Zum Ende hin war’s dann fast schon Millimeterarbeit: Am Dienstagnachmittag hat die neue Heidenheimer Eisenbahnbrücke ihre endgültige Position erreicht. Auf zwei mächtigen Widerlagern aus Beton ruhend, überspannt sie jetzt am südlichen Ende des Bahnhofsgeländes die Brenz und den Verbindungsweg zwischen Ost- und Innenstadt.
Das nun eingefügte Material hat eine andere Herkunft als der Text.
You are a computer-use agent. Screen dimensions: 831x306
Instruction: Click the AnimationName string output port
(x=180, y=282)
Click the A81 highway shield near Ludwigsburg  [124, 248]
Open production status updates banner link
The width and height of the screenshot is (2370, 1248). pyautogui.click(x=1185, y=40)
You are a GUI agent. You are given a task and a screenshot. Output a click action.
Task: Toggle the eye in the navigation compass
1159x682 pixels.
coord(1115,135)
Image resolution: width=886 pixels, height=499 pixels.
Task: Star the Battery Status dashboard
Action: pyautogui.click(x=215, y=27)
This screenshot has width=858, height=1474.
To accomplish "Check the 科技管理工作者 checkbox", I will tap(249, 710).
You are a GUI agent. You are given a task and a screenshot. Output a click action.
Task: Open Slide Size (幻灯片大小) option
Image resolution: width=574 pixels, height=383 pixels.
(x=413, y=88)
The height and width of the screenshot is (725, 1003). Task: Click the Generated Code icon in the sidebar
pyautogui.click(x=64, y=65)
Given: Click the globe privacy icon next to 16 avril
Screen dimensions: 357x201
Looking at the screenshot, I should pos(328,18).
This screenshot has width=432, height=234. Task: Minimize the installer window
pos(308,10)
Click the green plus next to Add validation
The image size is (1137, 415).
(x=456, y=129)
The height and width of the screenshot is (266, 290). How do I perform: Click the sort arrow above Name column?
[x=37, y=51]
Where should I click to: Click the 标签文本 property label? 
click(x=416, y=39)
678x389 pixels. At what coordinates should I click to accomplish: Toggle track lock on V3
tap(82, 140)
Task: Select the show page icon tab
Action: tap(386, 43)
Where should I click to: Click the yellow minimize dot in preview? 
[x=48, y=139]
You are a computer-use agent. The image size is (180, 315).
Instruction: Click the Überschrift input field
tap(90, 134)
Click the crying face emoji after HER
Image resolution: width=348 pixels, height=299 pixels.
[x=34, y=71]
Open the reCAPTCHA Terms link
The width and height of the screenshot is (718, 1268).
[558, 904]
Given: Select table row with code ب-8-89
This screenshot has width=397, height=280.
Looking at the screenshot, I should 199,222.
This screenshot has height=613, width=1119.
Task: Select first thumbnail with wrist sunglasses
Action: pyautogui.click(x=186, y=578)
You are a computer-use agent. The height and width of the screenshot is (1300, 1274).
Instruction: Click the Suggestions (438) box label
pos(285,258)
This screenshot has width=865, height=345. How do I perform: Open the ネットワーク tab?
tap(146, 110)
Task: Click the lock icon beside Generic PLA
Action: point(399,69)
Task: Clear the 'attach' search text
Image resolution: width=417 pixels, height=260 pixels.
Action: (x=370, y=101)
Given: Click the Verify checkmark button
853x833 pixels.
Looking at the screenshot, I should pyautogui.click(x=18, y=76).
Diese sogenannte Piltz’sche Unterführung wird in den nächsten Monaten barrierefrei umgebaut und künftig in einer Wanne verlaufen, die nach starken Regenfällen leergepumpt werden kann.
Neue Heidenheimer Eisenbahnbrücke: So lief der erste Tag des Einhubs - Endposition für Dienstag geplant
Zahlreiche Interessierte verfolgten erneut vom Fußweg an der Kanalstraße und vom Totenberg aus, wie die markante blaue Stahlkonstruktion die nach dem Beginn der Arbeiten am Montag noch verbliebenen Meter zurücklegte. Zum Einsatz kam dabei ein vielachsiges Schwerlast-Modulfahrzeug, das zuvor auf der Flussseite neben das südliche Widerlager manövriert worden war. Im Zusammenspiel mit dem Großraupenkran, der die Brücke am anderen Ende in Position hielt, wurde anschließend die Lücke geschlossen.
Die neue Brücke wiegt rund 600 Tonnen. Sie ist etwa 62 Meter lang und ragt in der Mitte der beiden Bögen 12,55 Meter in die Höhe. Am Sonntag, 13. September, sollen erstmals Züge auf der Überführung rollen, die zwei mehr als 120 Jahre alte Brücken ersetzt.